# Instructions for the task:
Produce the records again in full, exactly as shown below.

# Material to process:

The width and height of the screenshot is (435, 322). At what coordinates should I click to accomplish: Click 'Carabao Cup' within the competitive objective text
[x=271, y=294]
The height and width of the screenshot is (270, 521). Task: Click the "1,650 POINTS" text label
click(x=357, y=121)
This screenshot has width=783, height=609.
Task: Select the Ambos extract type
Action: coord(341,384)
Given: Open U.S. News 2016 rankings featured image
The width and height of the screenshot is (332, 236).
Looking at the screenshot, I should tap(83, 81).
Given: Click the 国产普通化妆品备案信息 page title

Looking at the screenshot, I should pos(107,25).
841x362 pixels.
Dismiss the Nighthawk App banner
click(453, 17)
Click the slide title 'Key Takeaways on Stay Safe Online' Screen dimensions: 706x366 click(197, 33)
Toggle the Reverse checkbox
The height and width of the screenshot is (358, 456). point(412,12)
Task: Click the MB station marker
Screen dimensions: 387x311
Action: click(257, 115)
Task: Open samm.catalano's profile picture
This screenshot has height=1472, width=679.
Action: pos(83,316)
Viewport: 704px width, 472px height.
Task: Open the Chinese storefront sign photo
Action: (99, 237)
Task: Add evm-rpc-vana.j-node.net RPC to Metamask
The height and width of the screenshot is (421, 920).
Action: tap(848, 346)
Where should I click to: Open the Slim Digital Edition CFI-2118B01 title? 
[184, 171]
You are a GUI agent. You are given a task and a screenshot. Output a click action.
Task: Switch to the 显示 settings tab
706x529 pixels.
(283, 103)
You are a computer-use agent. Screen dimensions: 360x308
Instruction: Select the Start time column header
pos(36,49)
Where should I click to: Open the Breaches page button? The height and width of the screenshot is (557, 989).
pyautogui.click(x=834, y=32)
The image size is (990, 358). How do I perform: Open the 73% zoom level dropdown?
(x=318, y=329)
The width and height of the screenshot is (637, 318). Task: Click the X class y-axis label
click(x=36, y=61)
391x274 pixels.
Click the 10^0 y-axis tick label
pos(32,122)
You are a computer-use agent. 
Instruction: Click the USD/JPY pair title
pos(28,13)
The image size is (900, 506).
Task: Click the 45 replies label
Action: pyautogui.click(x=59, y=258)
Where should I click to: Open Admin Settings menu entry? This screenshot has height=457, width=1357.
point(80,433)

# The completed task:
The width and height of the screenshot is (435, 322). At what coordinates should I click to accomplish: Click 'Carabao Cup' within the competitive objective text
[x=271, y=294]
The height and width of the screenshot is (270, 521). Task: Click the "1,650 POINTS" text label
click(x=357, y=121)
This screenshot has width=783, height=609.
Task: Select the Ambos extract type
Action: coord(341,384)
Given: Open U.S. News 2016 rankings featured image
The width and height of the screenshot is (332, 236).
Looking at the screenshot, I should tap(83, 81).
Given: Click the 国产普通化妆品备案信息 page title

Looking at the screenshot, I should pos(107,25).
841x362 pixels.
Dismiss the Nighthawk App banner
click(453, 17)
Click the slide title 'Key Takeaways on Stay Safe Online' Screen dimensions: 706x366 click(197, 33)
Toggle the Reverse checkbox
The height and width of the screenshot is (358, 456). point(412,12)
Task: Click the MB station marker
Screen dimensions: 387x311
Action: click(257, 115)
Task: Open samm.catalano's profile picture
This screenshot has height=1472, width=679.
Action: pos(83,316)
Viewport: 704px width, 472px height.
Task: Open the Chinese storefront sign photo
Action: (99, 237)
Task: Add evm-rpc-vana.j-node.net RPC to Metamask
The height and width of the screenshot is (421, 920).
Action: tap(848, 346)
Where should I click to: Open the Slim Digital Edition CFI-2118B01 title? 
[184, 171]
You are a GUI agent. You are given a task and a screenshot. Output a click action.
Task: Switch to the 显示 settings tab
706x529 pixels.
(283, 103)
You are a computer-use agent. Screen dimensions: 360x308
Instruction: Select the Start time column header
pos(36,49)
Where should I click to: Open the Breaches page button? The height and width of the screenshot is (557, 989).
pyautogui.click(x=834, y=32)
The image size is (990, 358). How do I perform: Open the 73% zoom level dropdown?
(x=318, y=329)
The width and height of the screenshot is (637, 318). Task: Click the X class y-axis label
click(x=36, y=61)
391x274 pixels.
Click the 10^0 y-axis tick label
pos(32,122)
You are a computer-use agent. 
Instruction: Click the USD/JPY pair title
pos(28,13)
The image size is (900, 506).
Task: Click the 45 replies label
Action: pyautogui.click(x=59, y=258)
Where should I click to: Open Admin Settings menu entry? This screenshot has height=457, width=1357.
point(80,433)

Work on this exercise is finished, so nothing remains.